### Quoted passage
★ ★ ★ ★ ★ ★ ★
Skip to content

Docling Integration

Semantica features a native integration with Docling, the powerful document parsing library that excels at extracting structured data from complex documents like PDFs, DOCX, and PPTX.

Overview

Docling is integrated into Semantica's parse module via the DoclingParser. This allows you to seamlessly convert unstructured documents into semantic structures that can be indexed, searched, and analyzed within the Semantica framework.


📖 Integration Documentation

The DoclingParser provides a high-level interface for document processing. It supports:

  • Multi-format support: PDF, DOCX, PPTX, HTML, and more.
  • Table Extraction: High-fidelity table extraction with header detection.
  • OCR Support: Built-in Optical Character Recognition for scanned documents.
  • Markdown Export: Clean markdown output optimized for LLM consumption.

Basic Usage

from semantica.parse import DoclingParser

# Initialize with OCR enabled
parser = DoclingParser(enable_ocr=True)

# Parse a complex document
result = parser.parse("financial_report.pdf")

# Access the structured data
print(f"Content: {result['full_text'][:200]}...")
print(f"Found {len(result['tables'])} tables")

For more details, see the Parse Reference.


🧑🏽‍🍳 Integration Example

We provide a detailed cookbook and clear code examples to help you get started quickly.

Docling Clear Code Example

from semantica.parse import DoclingParser
import json

# 1. Initialize the Docling Parser with advanced config
parser = DoclingParser(
    enable_ocr=True, 
    export_format="markdown"
)

# 2. Parse a complex document (PDF, DOCX, etc.)
result = parser.parse("complex_invoice.pdf")

# 3. Access the clean Markdown text
print(f"--- Document Content ---\n{result['full_text']}")

# 4. Iterate through extracted tables
for i, table in enumerate(result['tables']):
    print(f"\nTable {i+1} headers: {table.get('headers', [])}")
    # Access table rows as a list of lists
    for row in table.get('rows', [])[:3]:  # Print first 3 rows
        print(f"  Row: {row}")

# 5. Get document metadata
metadata = result['metadata']
print(f"\n--- Metadata ---\nTitle: {metadata.get('title')}")
print(f"Total Pages: {result.get('total_pages')}")

See more in our Code Examples.


💻 GitHub Source

The integration is open-source and available on GitHub. You can explore the implementation, contribute improvements, or report issues.


📦 PyPI & Installation

Docling is an optional but highly recommended dependency for Semantica. You can install it along with Semantica or as a separate requirement.

Install via Semantica

pip install semantica

Install Docling manually

If you are working in a custom environment:

pip install docling

For full installation details, see the Installation Guide.
★ ★ ★ ★ ★ ★ ★
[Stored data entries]
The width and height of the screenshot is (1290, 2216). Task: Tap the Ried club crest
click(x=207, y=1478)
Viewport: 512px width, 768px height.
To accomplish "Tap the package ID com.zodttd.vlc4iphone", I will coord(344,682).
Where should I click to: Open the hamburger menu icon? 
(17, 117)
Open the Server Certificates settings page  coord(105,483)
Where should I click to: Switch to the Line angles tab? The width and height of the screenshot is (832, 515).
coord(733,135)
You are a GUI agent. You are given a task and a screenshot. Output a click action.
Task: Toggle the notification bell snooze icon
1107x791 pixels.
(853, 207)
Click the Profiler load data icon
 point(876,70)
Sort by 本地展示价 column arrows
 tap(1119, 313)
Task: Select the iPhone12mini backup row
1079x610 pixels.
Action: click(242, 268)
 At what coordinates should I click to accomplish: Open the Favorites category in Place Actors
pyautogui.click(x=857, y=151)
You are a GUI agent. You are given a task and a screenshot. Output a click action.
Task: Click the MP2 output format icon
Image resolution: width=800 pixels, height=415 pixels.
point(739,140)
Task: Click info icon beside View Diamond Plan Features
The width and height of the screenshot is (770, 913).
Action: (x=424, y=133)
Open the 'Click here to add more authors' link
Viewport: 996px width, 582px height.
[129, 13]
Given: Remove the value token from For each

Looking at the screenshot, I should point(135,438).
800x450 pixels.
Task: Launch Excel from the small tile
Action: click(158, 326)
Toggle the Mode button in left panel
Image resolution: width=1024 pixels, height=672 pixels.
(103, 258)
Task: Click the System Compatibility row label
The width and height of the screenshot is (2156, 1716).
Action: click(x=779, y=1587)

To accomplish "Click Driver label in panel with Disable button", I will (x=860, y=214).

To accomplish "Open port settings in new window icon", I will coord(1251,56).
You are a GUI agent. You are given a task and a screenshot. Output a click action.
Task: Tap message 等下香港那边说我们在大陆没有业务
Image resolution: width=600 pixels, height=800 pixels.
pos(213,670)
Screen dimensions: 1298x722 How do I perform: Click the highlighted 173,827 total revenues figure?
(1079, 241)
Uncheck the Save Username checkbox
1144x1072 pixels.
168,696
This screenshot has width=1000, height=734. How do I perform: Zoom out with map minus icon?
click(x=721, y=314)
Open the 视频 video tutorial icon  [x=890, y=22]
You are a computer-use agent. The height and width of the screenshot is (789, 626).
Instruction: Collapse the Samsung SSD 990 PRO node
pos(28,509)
★ ★ ★ ★ ★ ★ ★
### Exercise brief
According to the Docling integration page, which class integrates Docling into Semantica's parse module? The records have no role in this.

### Answer section
The DoclingParser.